◆ QUESTIONS ON THE MATERIAL:
**1)** Print the portion of the article on retirement savings incentives starting with "Every day, some" and going on through "Insight Global Partnerships.".
**2)** In the article on retirement savings incentives, how many baby boomers reach retirement age each day?

PAGE TEXT Block Start

Each year, millions of Americans carefully save their hard-earned dollars in retirement savings accounts like 401(k)s or IRAs with dreams of a secure retirement. The Federal tax code provides them with important incentives to do so. Under existing tax rules, individuals are allowed to contribute to these accounts on a pre-tax basis – up to certain limits – and can defer tax on the earnings while they accumulate. Not only do these tax incentives help assure a secure retirement, but the increased savings also provide the capital necessary to stimulate economic growth and job creation.
Much of the “cost” of retirement tax incentives to the Federal government is recouped over time because taxes on retirement savings are merely deferred until these accounts are drawn on for retirement. The moment these tax-deferred nest eggs are tapped for retirement income, they are subject to taxation as ordinary income.
There has been much discussion in Washington, DC about reforming our federal tax code and reducing the federal deficit. It is imperative that Congress carefully examine the ultimate costs of policy options that might be presented as “reasonable solutions,” but in reality, could have devastating long-term unintended consequences. Reducing tax incentives for retirement savings falls into that category. Many small business owners offer retirement plans to their employees because it is a convenient add-on to their own retirement accounts, but reducing retirement incentives may act as a major disincentive to these same small business owners to offer such plans, leaving millions of additional low and moderate income workers with no access to a workplace plan. Reforming our tax code and restoring America’s fiscal health are important goals, but we should not be tempted by ”reforms” that will have negative repercussions for years to come.
Every day, some 7000 baby boomers hit retirement age, and over the next 20 years, the number of Americans over 65 will increase dramatically – from 40 million to over 70 million. And people are living longer. According to the National Center for Health Statistics, the average life expectancy rose from 69.7 years in 1960 to 77.9 years in 2007. The increasing longevity of Americans will require adequate financial resources.
Given these realities, policy makers in Washington, DC should focus on policies that make it easier – not harder – to save for retirement.
James T. Brett is the President & CEO of The New England Council. William H. Guenther is the President of Mass Insight Global Partnerships.

PAGE TEXT Block End
GIVEN INFORMATION Block Start

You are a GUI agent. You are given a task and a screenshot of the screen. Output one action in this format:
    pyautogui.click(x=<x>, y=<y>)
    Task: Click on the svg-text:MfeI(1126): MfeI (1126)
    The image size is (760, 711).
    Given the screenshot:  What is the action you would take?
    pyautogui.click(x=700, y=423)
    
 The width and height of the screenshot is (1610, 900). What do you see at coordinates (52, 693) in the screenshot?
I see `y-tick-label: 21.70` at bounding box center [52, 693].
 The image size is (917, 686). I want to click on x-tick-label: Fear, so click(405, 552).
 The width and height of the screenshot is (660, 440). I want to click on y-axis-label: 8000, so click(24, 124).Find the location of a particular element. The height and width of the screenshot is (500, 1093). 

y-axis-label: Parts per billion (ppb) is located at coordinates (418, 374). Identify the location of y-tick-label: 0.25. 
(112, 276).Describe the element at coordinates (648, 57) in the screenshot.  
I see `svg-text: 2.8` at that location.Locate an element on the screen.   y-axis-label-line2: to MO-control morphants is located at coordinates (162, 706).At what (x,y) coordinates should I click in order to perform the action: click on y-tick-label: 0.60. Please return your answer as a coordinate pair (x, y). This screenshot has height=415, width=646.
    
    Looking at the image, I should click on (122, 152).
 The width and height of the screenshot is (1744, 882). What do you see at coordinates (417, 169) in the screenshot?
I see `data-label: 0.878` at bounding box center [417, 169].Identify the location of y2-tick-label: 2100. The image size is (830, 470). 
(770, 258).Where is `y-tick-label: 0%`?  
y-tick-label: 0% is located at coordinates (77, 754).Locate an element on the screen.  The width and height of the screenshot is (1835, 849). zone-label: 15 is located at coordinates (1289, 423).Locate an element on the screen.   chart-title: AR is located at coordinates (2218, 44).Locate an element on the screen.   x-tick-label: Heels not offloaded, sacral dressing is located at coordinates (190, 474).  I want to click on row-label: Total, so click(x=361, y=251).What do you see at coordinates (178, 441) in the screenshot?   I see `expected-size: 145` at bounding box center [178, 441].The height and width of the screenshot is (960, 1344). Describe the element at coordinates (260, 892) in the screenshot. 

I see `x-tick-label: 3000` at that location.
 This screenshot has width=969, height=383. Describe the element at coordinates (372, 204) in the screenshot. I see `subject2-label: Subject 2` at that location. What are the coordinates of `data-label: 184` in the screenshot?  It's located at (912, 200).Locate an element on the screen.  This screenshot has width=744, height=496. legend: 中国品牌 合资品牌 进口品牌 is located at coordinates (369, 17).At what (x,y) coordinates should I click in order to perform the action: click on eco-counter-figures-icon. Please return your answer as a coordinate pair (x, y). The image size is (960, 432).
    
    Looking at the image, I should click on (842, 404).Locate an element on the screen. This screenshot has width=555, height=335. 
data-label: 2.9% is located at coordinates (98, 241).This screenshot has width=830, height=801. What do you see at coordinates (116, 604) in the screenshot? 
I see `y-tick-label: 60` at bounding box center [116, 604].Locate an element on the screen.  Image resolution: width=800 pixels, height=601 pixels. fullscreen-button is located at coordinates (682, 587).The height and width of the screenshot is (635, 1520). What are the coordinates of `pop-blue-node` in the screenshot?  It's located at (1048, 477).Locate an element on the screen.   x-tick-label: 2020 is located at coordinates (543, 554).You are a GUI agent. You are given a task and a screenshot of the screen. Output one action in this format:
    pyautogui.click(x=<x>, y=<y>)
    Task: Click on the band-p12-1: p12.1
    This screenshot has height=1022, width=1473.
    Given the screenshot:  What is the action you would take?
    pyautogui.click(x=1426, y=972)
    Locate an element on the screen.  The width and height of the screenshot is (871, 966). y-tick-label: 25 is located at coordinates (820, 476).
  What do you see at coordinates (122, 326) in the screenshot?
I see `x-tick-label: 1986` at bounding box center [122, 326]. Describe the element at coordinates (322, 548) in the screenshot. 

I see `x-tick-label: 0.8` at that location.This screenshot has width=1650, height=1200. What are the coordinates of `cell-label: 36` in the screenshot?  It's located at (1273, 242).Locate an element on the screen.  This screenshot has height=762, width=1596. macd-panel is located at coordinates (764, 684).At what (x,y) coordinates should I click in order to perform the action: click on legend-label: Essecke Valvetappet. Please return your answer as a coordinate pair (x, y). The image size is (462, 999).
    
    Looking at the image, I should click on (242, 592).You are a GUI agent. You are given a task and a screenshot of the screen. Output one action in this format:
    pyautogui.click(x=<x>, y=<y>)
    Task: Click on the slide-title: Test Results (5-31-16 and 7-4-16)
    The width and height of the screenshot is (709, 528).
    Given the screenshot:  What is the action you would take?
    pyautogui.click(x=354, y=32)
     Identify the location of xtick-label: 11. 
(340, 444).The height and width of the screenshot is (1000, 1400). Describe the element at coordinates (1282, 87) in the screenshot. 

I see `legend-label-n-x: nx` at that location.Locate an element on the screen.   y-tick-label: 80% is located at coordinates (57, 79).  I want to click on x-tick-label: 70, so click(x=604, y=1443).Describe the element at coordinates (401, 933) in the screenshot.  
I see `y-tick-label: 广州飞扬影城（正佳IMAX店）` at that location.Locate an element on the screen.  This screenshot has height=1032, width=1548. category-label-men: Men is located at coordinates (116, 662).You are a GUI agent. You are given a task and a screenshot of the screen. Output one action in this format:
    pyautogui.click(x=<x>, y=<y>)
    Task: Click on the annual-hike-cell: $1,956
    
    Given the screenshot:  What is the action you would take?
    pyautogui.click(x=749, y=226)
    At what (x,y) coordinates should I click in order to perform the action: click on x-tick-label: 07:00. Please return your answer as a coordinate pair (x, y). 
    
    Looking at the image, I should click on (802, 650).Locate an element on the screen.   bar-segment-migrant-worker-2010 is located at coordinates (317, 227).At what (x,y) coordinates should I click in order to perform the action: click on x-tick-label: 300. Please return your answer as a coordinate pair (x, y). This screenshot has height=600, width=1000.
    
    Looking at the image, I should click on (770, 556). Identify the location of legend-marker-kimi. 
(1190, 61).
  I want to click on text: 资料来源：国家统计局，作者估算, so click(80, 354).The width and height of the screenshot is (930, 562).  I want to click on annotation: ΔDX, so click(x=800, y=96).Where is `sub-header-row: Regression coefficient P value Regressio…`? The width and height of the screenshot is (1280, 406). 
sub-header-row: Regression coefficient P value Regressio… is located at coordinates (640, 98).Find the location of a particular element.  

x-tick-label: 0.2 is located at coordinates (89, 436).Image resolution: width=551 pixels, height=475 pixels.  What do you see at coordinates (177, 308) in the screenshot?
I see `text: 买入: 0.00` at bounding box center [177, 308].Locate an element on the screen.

GIVEN INFORMATION Block End

◆ RESPONSES BY TASK:
**1)**
Every day, some 7000 baby boomers hit retirement age, and over the next 20 years, the number of Americans over 65 will increase dramatically – from 40 million to over 70 million. And people are living longer. According to the National Center for Health Statistics, the average life expectancy rose from 69.7 years in 1960 to 77.9 years in 2007. The increasing longevity of Americans will require adequate financial resources.
Given these realities, policy makers in Washington, DC should focus on policies that make it easier – not harder – to save for retirement.
James T. Brett is the President & CEO of The New England Council. William H. Guenther is the President of Mass Insight Global Partnerships.

**2)** Some 7000 baby boomers reach retirement age every day.